● **Opdrachten**
1) Welke weg vormt volgens de tekst over de Bourgoyen-Ossemeersen de zuidgrens van het gebied?
2) Schrijf uit de tekst over de Bourgoyen-Ossemeersen letterlijk het gedeelte over dat begint bij "Fysische geografie" en doorloopt tot en met "de Vlaamse Vallei.".

● **Gegeven tekst**
* * * * * * * * *

Bourgoyen-Ossemeersen (actualisatie 2015)

Tekst van Bourgoyen-Ossemeersen (https://id.erfgoed.net/erfgoedobjecten/135210)

Het gebied Bourgoyen-Ossemeersen bevindt zich ten zuiden van Mariakerke, ten westen van Gent en ten noorden van Drongen. Het gebied wordt begrensd door de woonwijken van Mariakerke (ten noorden), de bewoning en zuiveringsstation van Rooigem ten oosten, de Drongensesteenweg (N466) ten zuiden en de Ringvaart en Binnenring-Drongen ten westen.

Fysische geografie

Topografie

De vlakte van de Leie is ten westen van Gent opvallend breed en strekt zich uit van Mariakerke in het noorden tot Sint-Denijs-Westrem in het zuiden. In dit oorspronkelijke aaneengesloten gebied meandert vanaf de Drie Leien te Drongen een noordelijke rivierarm naar de Bourgoyen-Ossemeersen en een zuidelijke naar de Assels-Blaarmeersen. Beide armen - die door de aanleg van de Watersportbaan en de Ringvaart sterk gefragmenteerd zijn - komen weer samen bij Ekkergem, net ten zuiden van het eiland Malem. De Leie stroomt in de Vlaamse Vallei.

Geologie en bodem

Volgens de tertiair-geologische kaart primeren in dit gebied van noord naar zuid de groene tot grijsgroen, glimmer- en glauconiethoudende, soms kleihoudende, fijne zanden met plaatselijk dunne zandsteenbankjes behorend tot het Lid van Vlierzele (eoceen, 53 tot 33,7 miljoen jaar geleden); grijsgroen, glimmer- en sterk zandhoudende, weinig glauconiethoudende klei met plaatselijk zandsteenbanken (veldsteen) behorend tot het Lid van Pittem (eoceen, 53 tot 33,7 miljoen jaar geleden); blauwgrijze tot donkergrijze met dunne zandlensjes, organisch materiaal en pyrietachtige concreties behorend tot het Lid van Merelbeke (eoceen, 53 tot 33,7 miljoen jaar geleden); grijsgroen, zeer fijn, glauconiet- en glimmerhoudend zand met kleilagen en zandsteenbanken behorend tot het Lid van Egem (eoceen, 53 tot 33,7 miljoen jaar geleden).

* * * * * * * * *

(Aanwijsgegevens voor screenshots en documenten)

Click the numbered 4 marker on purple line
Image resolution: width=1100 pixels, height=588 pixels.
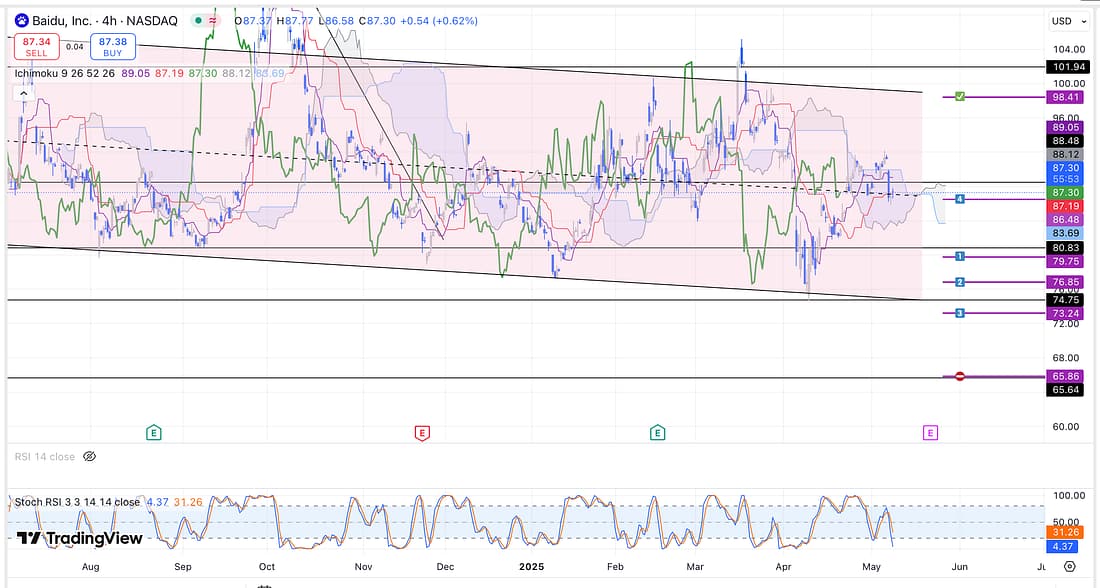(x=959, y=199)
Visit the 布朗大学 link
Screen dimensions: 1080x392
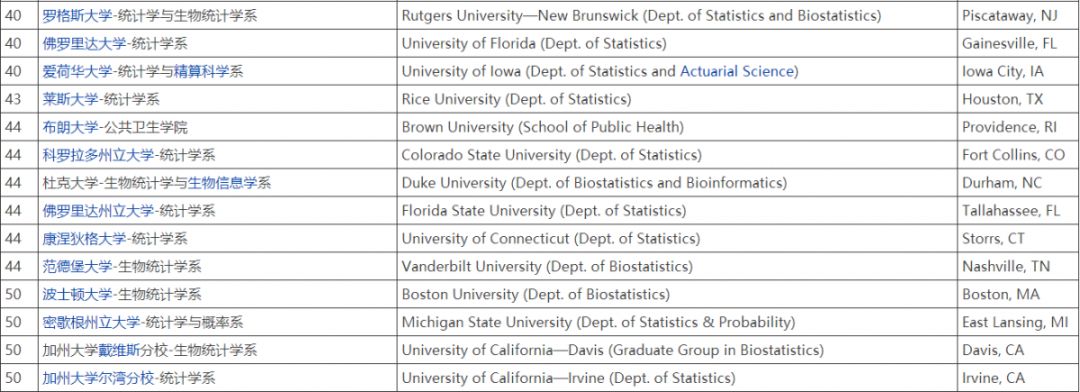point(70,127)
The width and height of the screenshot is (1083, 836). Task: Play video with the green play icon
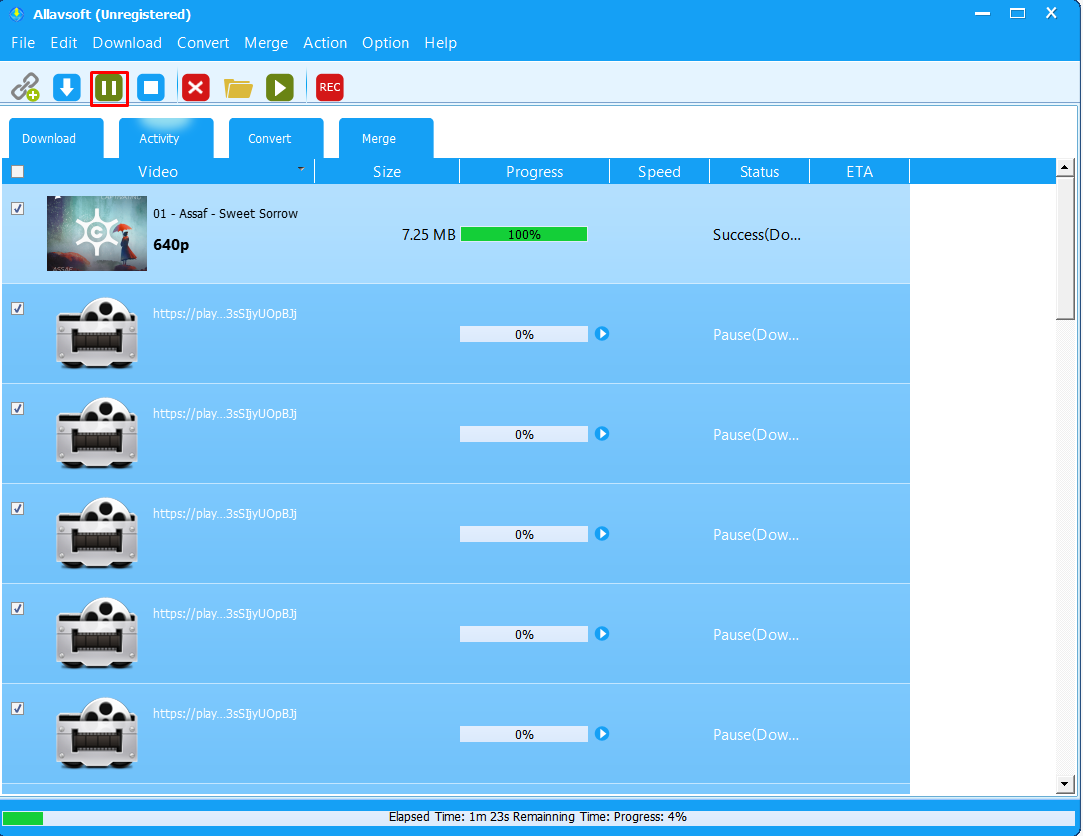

* * * * * * * * *

● **Verwachte antwoorden**
1) De Drongensesteenweg (N466).

2)
Fysische geografie

Topografie

De vlakte van de Leie is ten westen van Gent opvallend breed en strekt zich uit van Mariakerke in het noorden tot Sint-Denijs-Westrem in het zuiden. In dit oorspronkelijke aaneengesloten gebied meandert vanaf de Drie Leien te Drongen een noordelijke rivierarm naar de Bourgoyen-Ossemeersen en een zuidelijke naar de Assels-Blaarmeersen. Beide armen - die door de aanleg van de Watersportbaan en de Ringvaart sterk gefragmenteerd zijn - komen weer samen bij Ekkergem, net ten zuiden van het eiland Malem. De Leie stroomt in de Vlaamse Vallei.